> _Exercise text_

__________

How much can the opinions of other people influence someone’s actions, such as a decision to wear a mask to prevent transmission of COVID-19 or to participate in a Black Lives Matter protest? UCI political scientist Carole Uhlaner has received $35,000 from the Russell Sage Foundation to study the extent to which being part of a social context that supports or disapproves of certain behaviors affects what an individual chooses to do, and whether this process differs by gender and race.  

“Why do people act for the common good when they could instead free-ride?  Part of the answer involves what I call ‘relational goods,’ things like friendship and identity that come from connections with other people,” says Uhlaner. “When these are valued, people’s perceptions of what other people expect them to do – or to refrain from doing – play a large role in influencing their actions. Both the protests and the pandemic requirements of 2020, along with the more usual political activities, provide a great way to study this empirically.”

__________

> _Records supplied_

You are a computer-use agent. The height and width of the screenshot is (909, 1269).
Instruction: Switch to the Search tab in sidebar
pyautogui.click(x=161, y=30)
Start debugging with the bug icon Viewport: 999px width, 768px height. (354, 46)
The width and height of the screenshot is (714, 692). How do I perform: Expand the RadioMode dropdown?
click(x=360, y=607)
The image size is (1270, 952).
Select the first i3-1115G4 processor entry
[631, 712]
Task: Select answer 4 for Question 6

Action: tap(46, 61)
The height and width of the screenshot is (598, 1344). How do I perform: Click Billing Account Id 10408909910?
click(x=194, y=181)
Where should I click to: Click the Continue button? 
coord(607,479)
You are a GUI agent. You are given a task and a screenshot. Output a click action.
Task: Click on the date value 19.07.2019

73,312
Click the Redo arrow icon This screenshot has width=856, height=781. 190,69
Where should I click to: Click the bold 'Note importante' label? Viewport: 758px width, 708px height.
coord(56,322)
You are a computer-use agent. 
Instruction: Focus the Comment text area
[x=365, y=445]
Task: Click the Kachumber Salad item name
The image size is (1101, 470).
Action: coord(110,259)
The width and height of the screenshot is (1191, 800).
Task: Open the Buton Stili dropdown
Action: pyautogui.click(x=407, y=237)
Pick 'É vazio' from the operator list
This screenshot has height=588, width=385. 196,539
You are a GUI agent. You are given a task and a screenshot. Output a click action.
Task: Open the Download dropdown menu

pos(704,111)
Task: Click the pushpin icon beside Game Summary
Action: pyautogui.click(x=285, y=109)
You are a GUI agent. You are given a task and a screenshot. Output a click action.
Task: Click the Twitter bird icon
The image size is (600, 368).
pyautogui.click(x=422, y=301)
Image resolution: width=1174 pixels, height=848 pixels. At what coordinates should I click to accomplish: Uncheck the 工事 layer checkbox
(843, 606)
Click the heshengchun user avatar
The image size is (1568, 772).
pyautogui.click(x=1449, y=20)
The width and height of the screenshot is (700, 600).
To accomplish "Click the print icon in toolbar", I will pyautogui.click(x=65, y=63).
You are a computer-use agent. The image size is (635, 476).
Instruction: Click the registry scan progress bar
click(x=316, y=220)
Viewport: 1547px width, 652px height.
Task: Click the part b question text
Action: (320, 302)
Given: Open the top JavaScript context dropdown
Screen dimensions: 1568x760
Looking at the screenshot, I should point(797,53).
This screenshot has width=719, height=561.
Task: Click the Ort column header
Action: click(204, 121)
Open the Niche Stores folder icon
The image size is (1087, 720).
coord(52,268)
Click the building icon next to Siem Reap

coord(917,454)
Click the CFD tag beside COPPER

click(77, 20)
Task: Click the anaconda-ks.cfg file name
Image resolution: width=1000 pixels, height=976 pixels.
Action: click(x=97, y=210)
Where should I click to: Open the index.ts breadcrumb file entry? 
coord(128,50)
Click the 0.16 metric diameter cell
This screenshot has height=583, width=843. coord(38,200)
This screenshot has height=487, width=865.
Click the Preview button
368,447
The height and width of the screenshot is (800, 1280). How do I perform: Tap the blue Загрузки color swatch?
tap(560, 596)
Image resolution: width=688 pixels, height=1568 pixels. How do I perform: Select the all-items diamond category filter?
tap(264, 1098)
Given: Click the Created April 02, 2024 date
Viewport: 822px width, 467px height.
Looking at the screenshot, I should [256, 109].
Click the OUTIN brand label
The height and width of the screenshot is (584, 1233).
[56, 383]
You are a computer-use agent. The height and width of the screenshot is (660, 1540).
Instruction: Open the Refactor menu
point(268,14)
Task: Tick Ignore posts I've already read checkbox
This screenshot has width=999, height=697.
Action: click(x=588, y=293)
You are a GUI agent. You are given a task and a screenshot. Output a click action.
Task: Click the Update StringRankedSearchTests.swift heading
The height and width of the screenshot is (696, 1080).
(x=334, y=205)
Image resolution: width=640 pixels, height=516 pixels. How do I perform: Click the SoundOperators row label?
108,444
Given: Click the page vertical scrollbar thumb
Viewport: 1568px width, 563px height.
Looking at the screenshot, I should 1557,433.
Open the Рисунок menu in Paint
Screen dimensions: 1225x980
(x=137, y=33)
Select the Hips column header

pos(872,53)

__________

> _Activities_
**1)** Summarize the passage about Carole Uhlaner's study of social influence in two sentences.
**2)** Pick up the passage about Carole Uhlaner's study of social influence after its last sentence and continue it.
The lines have nothing to do with the passage about Carole Uhlaner's research.

> _Task answers_
**1)** UCI political scientist Carole Uhlaner has received $35,000 from the Russell Sage Foundation to study how a social context that supports or disapproves of behaviors, such as wearing a mask or joining a Black Lives Matter protest, affects what an individual chooses to do, and whether this differs by gender and race. She says that "relational goods" like friendship and identity help explain why people act for the common good, and that the protests and pandemic requirements of 2020 offer a way to study this empirically.

**2)**
Funding from the foundation allowed Uhlaner to participate in the 2020 Collaborative Multiracial Post-Election Survey, which plans to interview 20,000 respondents representing diverse racial and ethnic groups. Data collection is beginning in January. Uhlaner has contributed questions to test her theory, with items asking about behavior ranging from protest to voting to wearing a mask and other items asking the respondent whether people they care about approve or disapprove of these behaviors. The findings will help explain how social context can overcome an individual’s inclination to free-ride and may lead to more effective messaging strategies to influence behavior.

Funding for this work began in September and runs through April 2022.